Joe Davidson

Championship coach and AD at area high school abruptly dismissed. ‘Just a shocker’

Capital Christian coach Suzanne Baker cheers for her team in the girls Sac-Joaquin Section Division V playoff game against Argonaut at Sleep Train Arena in Sacramento on March 4, 2016.
Capital Christian coach Suzanne Baker cheers for her team in the girls Sac-Joaquin Section Division V playoff game against Argonaut at Sleep Train Arena in Sacramento on March 4, 2016. Sacramento Bee file

Suzanne Baker took the news like a boot to a bug.

After 25 years at Capital Christian High School, such a fixture that she was embedded into the fabric of the campus, Baker learned that she was finished as athletic director and girls basketball coach.

Fired. Done. Turn in your keys.

Baker on Wednesday afternoon was relieved of duties just weeks into the academic year, with the football team thriving and her young basketball team eager for her guidance and leadership as the season looms.

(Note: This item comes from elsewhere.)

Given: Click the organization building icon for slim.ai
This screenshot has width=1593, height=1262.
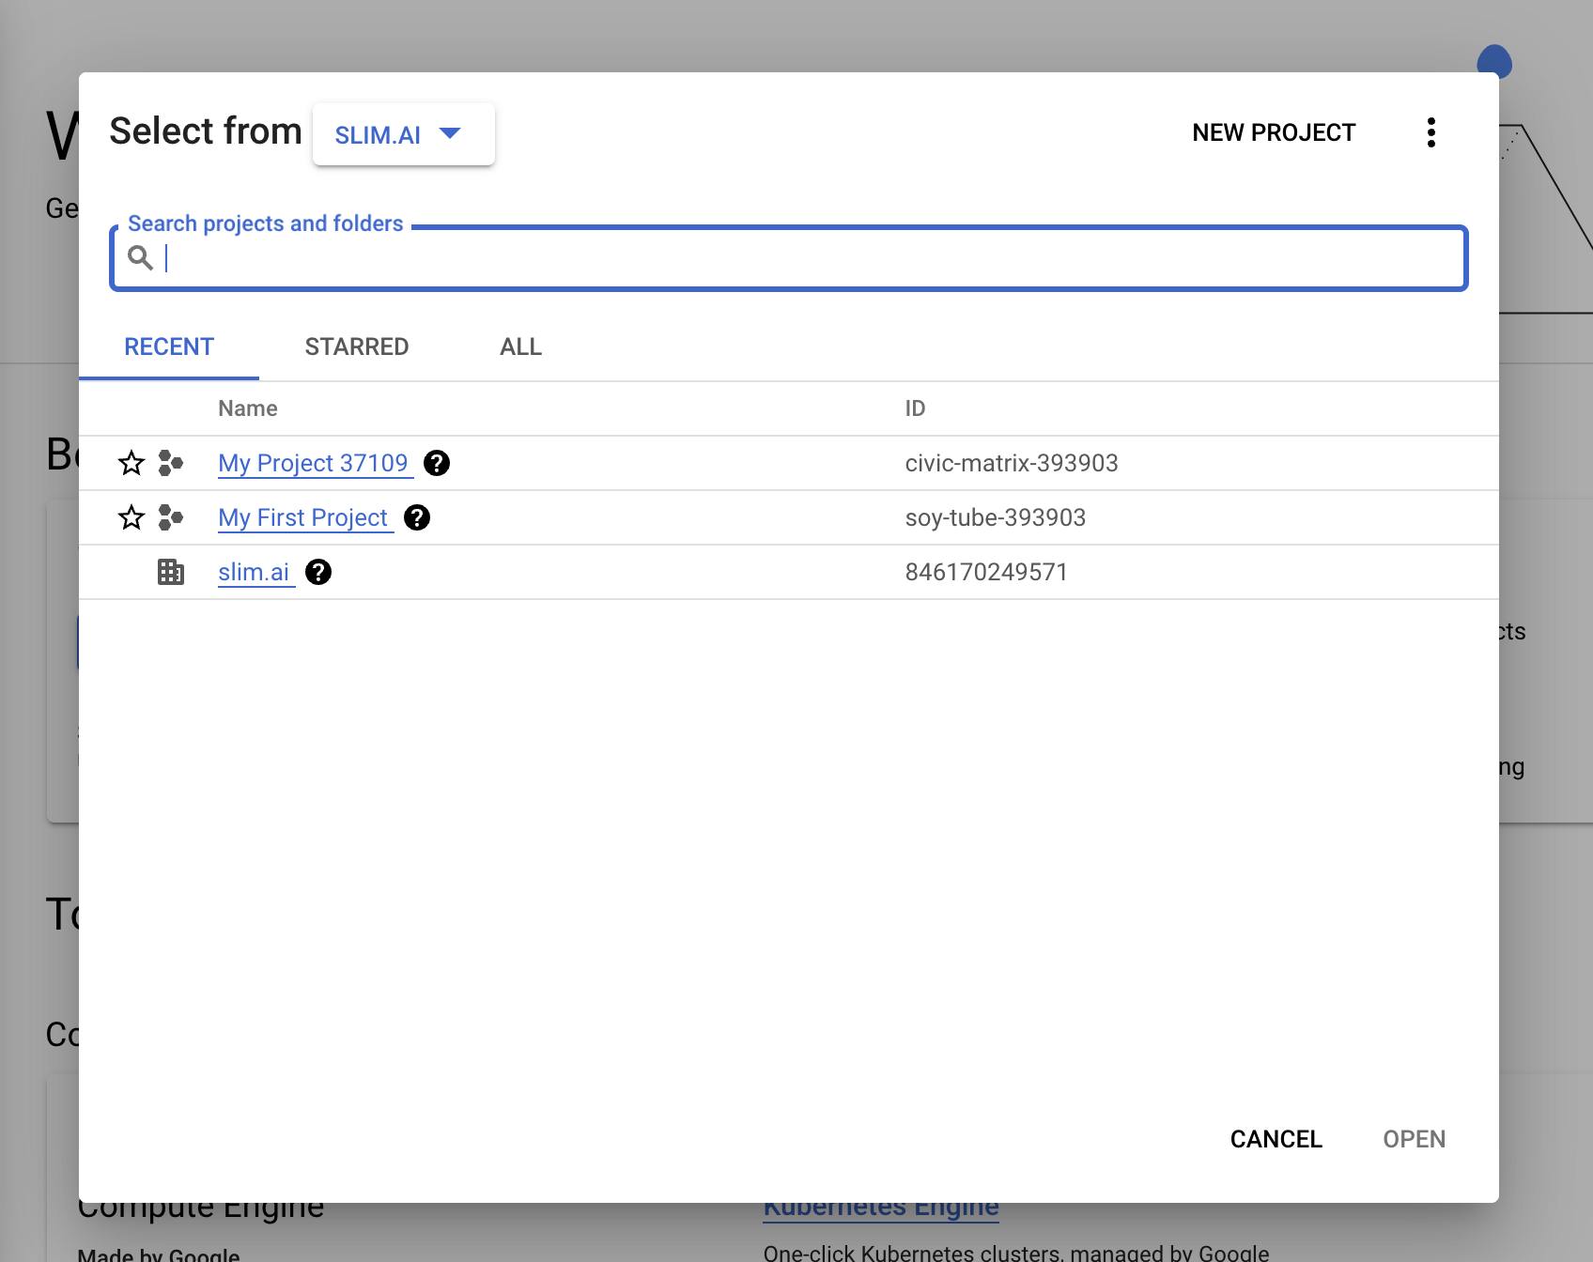Looking at the screenshot, I should point(171,572).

“It’s just a shocker, and oh my goodness, I don’t understand,” Baker said by phone on Thursday afternoon, her emotions heavy. “I’m trying to be a leader still, trying to calm everyone down because people have reached out — players, coaches, parents — and they’re as heartbroken as I am.”

Opinion

So what happened? Nothing concrete beyond that this is a cautionary tale. If this sort of exit can happen to Baker, it can happen to anyone. Baker is the definition of sportsmanship and class — a winner beyond the scoreboard and her string of league and Sac-Joaquin Section championship basketball banners. She was feisty and organized as an athletic director, and she invited fair critique to anyone who dare suggest her program bent rules to get a student-athlete on campus.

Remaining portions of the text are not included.